Chaque semaine, la rédaction du magazine «Books» décortique les longs formats des revues et sites anglo-saxons. Morceaux choisis.
La croisière s’amuse en Antarctique
Il y a deux ans, le romancier Jonathan Franzen décidait de dépenser l'argent d'un héritage dans un voyage exceptionnel : une croisière autour des îles Malouines et de la Géorgie du Sud, à proximité du cercle antarctique. Grand amateur d'ornithologie, Franzen opta pour un bateau affrété par l'organisation scientifique National Geographic. Prix minimum par personne : 22 000 dollars les trois semaines. A bord, Franzen eut droit aux plaisanteries d'une sorte de GO des glaces (un «chef d'expédition» à l'enthousiasme forcé), à d'interminables parties de bridge, à des dîners servis par un personnel révérencieux et à des photos, beaucoup, beaucoup de photos (séances de pose pendant les promenades sur la glace ; séances de pose pendant les excursions en Zodiac ; cours de photographie sur le bateau ; projection, le dernier jour, d'un diaporama des plus belles photos du séjour…) Pour les médecins, juristes et autres représentants de la classe moyenne supérieure occidentale qui participaient à la croisière, «le but affiché était de ramener des images à la maison». Au cas où leurs compétences n'auraient pas suffi, les organisateurs avaient prévu un vidéaste à plein temps (film en vente à la fin du voyage) et même un drone chargé de ramener des images de lieux inaccessibles. En revanche, il n'y avait à bord ni spécialistes des oiseaux, ni livres pour accompagner leur observation.

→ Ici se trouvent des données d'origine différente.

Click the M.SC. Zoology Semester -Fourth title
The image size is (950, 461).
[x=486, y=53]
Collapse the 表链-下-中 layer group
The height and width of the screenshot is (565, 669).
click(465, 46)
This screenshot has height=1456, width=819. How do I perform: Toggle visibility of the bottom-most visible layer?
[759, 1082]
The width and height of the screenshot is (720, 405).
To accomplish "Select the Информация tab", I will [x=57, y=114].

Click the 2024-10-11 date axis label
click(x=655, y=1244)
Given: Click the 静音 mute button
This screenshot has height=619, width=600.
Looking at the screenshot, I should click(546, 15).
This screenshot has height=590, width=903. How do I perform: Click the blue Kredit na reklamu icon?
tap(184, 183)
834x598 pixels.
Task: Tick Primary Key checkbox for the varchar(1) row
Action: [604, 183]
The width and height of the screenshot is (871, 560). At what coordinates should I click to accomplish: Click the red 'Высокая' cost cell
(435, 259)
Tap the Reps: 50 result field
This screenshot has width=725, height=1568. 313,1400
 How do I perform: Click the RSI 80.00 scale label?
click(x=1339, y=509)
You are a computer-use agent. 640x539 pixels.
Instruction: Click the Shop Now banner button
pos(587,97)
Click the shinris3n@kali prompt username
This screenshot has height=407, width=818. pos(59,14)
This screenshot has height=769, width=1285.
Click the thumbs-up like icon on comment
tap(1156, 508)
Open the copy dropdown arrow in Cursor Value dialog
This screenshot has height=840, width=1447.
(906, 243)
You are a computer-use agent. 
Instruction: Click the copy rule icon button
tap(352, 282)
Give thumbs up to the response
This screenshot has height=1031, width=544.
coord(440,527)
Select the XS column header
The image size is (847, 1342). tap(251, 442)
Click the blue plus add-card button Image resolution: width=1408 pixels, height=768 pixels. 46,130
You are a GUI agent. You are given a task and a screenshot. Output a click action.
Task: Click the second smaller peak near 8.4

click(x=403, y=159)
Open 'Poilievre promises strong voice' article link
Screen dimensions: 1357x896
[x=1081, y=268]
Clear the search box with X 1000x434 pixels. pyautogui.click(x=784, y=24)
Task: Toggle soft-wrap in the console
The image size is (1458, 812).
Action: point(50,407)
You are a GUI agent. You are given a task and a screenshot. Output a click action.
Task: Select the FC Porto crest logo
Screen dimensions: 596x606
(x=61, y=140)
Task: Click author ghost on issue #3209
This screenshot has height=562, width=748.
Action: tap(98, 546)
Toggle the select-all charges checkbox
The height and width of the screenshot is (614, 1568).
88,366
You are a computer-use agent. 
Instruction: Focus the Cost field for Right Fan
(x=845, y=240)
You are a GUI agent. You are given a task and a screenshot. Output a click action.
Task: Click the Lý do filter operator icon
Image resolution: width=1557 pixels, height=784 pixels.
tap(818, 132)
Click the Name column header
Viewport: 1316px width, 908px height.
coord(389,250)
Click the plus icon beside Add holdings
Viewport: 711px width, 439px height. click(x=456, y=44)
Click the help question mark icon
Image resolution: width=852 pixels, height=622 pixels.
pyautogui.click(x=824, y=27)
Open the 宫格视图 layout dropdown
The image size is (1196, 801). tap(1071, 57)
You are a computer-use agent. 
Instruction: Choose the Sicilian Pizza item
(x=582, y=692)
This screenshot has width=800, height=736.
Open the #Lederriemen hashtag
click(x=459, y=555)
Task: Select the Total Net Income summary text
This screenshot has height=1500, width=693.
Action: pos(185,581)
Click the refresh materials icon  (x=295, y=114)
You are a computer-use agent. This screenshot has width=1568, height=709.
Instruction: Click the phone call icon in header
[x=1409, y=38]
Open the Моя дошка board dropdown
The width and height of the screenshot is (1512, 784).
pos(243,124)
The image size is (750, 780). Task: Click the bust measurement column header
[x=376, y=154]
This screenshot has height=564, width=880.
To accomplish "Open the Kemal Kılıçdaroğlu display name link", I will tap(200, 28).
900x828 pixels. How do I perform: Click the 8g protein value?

Auteur : Jonathan Franzen a été rendu célèbre par son troisième roman, Les Corrections, qui s'est vendu à trois millions d'exemplaires à travers le monde. Le quatrième, Freedom, lui a valu la couverture de Time, assortie du titre : «Grand romancier américain». Son dernier opus, Purity, vient de paraître en français aux éditions de l'Olivier.
Les deux Casanova
Il y avait le Casanova libertin, amant légendaire aux innombrables conquêtes, aussi bien féminines que masculines ; mais il y avait aussi le Casanova conservateur, l'homme d'Ancien régime qui voyait d'un mauvais œil la Révolution française, critiquait le scepticisme des Lumières et trouvait des vertus à la superstition (lors d'un séjour à Paris, ce fervent catholique réussit à convaincre Madame d'Urfé de sa capacité à la «régénérer» en homme). Près de trente ans après la mort de Giacomo Casanova, un professeur de français du nom de Jean Laforgue se vit confier la tâche d'éditer son autobiographie : un copieux manuscrit (quatre mille pages) rédigé en français sous le titre Histoire de ma vie. Républicain convaincu, anticlérical notoire et garant de la morale publique, ledit Laforgue n'hésita pas à censurer les passages qui lui déplaisaient - soit qu'il les jugeait trop osés, soit qu'il les trouvait réactionnaires. Sa version du texte a fait autorité pendant plus d'un siècle, avant que ne soit rétablie l'originale.
Auteur : David Coward est professeur émérite de français à l'université de Leeds. Il a signé une traduction en anglais de Belle du Seigneur.